Thursday, February 23, 2012


THEATRE REVIEW: HIGH LIFE

JOHN COULBOURN,
QMI Agency
23 FEB 2012
R: 4/5


Pictured, L-R: Mike Ross, Michael Hanrahan,
Oliver Dennis, Diego Matamoros

TORONTO - In theatre, it’s often not so much where you’re going that counts, but rather the ride that you take to get there. All of which leads, in its way, to Soulpepper’s revival of playwright Lee MacDougall’s breakout comedy HIGH LIFE, a black-as-ink look at four drug addicts that first saw the light of stage in an acclaimed and intimate co-production of World Stage and Crow’s Theatre back in 1996, which spawned a commercial revival and a national tour.

This latest take opened Tuesday at the Young Centre under the direction of Stuart Hughes, featuring a cast that includes Diego Matamoros, Michael Hanrahan, Oliver Dennis and Mike Ross. Matamoros is cast as Dick, the group’s putative leader and the man with the plan that is going to leave them all on easy street — which, of course, to a bunch of morphine addicts like these, is in a far different part of town than most of us might recognize.

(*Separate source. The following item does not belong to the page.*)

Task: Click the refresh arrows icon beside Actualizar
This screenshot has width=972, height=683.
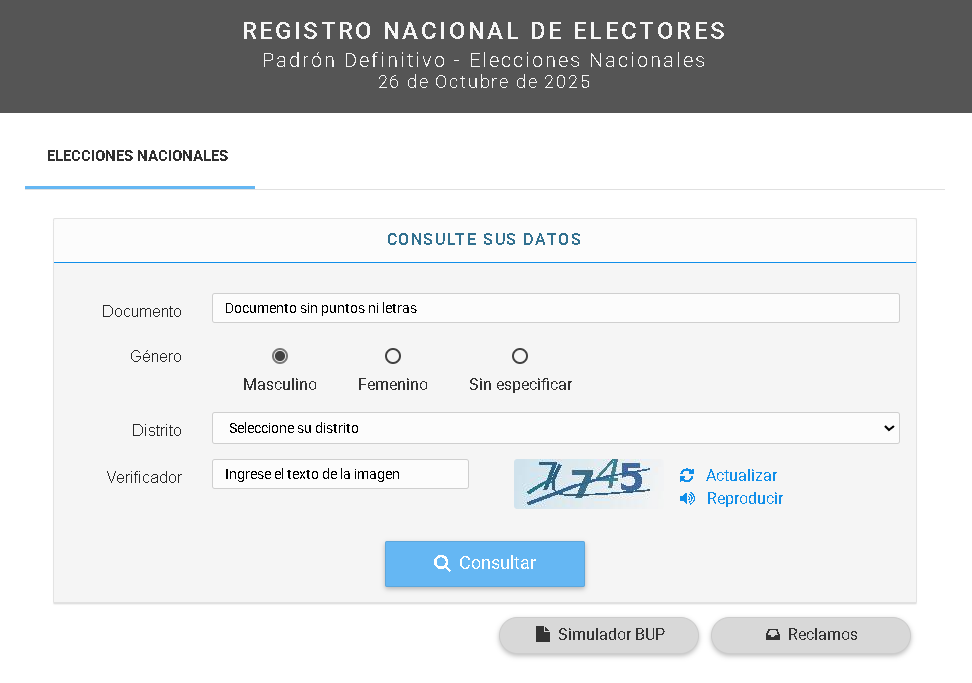Action: click(686, 476)
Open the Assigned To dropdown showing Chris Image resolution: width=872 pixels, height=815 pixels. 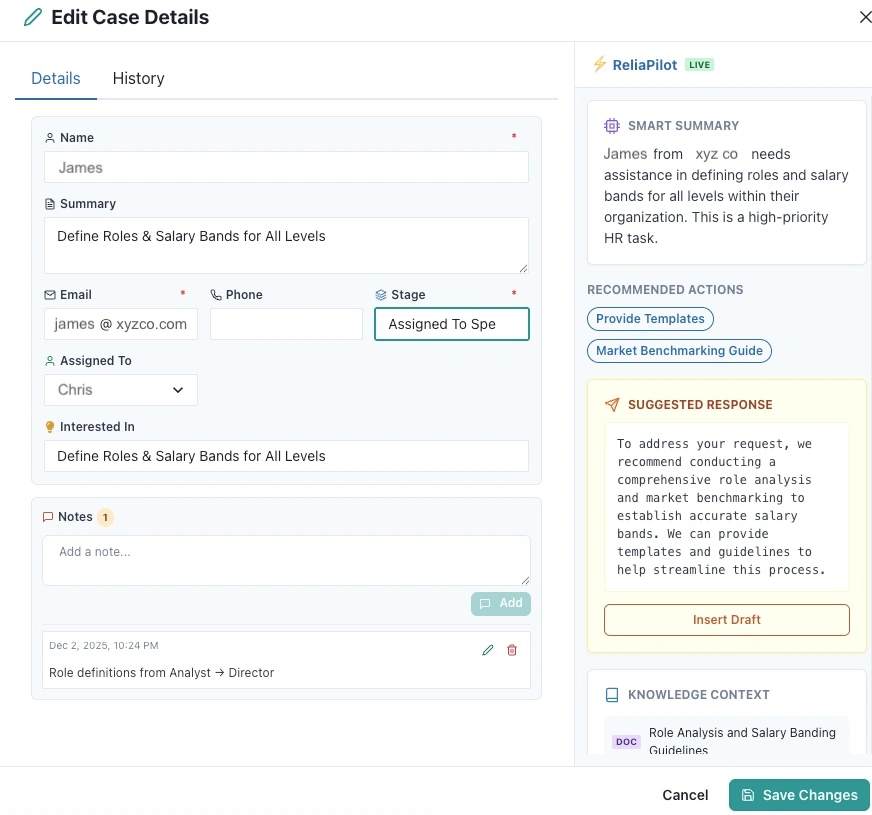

But Dick can’t pull off what he’s planned all by himself, which leads him to recruit, in order of appearance, the recently-released-from-the-slammer Bug (Hanrahan), the medically challenged Donnie (Dennis) and the smooth and youthful Billy (Ross), each of whom will bring a special skill to the caper.

Recruiting them is one thing. Keeping them from killing each other before they can rip off some bank machines in an elaborate but still crude caper, however, is quite another. It’s a task complicated at every turn by Bug — after having already participated in the ending of at least one life, he has developed a rather loose definition of what constitutes murder. And that definition could prove even more elastic, when he is forced to recall some of Donnie’s past transgressions or to consider the possibility of transgressions yet to come from the cocky young Billy, who delights in trying to pluck the stinger from the scorpion that is Bug, without drawing serious harm upon himself.

These are arguably four of the most memorably and delightfully sordid characters in the Canadian theatrical canon, operating as they do in a milieu as alien to most theatregoers as the far side of the moon. Indeed, one suspects the free-wheeling use of hypodermics on stage might have had something to do with the medical crisis that interrupted the opening night performance and from which the afflicted patron is reported to be recovering nicely.

Happily, those characters are realized in four strong performances, for all that each of the actors gets to the heart of his character in ways far different than the actors who originated the roles. And while Hughes must be credited for helping to shape those performances, he fails, finally, to fuse them into an impressive whole, thereby creating the edge-of-your-seat, waiting-for-the-grenade to explode kind of comedic tension that initially propelled HIGH LIFE into the stratosphere.

Instead of concentrating on the crazed emotional milieu in which the action occurs, he gets caught up in the setting instead, trying to gain an advantage from Lorenzo Savoini’s oddly fussy set and Steven Hawkins’ similarly overwrought lighting. Indeed, even with a cast of this calibre, Hughes even feels compelled to dress up the drug use with Paul Humphrey’s sound stylings, putting buttons on performances that frankly need none, and proving in the process that putting bells and whistles on a merry-go-round won’t turn it into a rollercoaster. It’s still an impressive ride, mind you, and it gets you where you want to go, but the ride just isn’t as thrilling as it could be.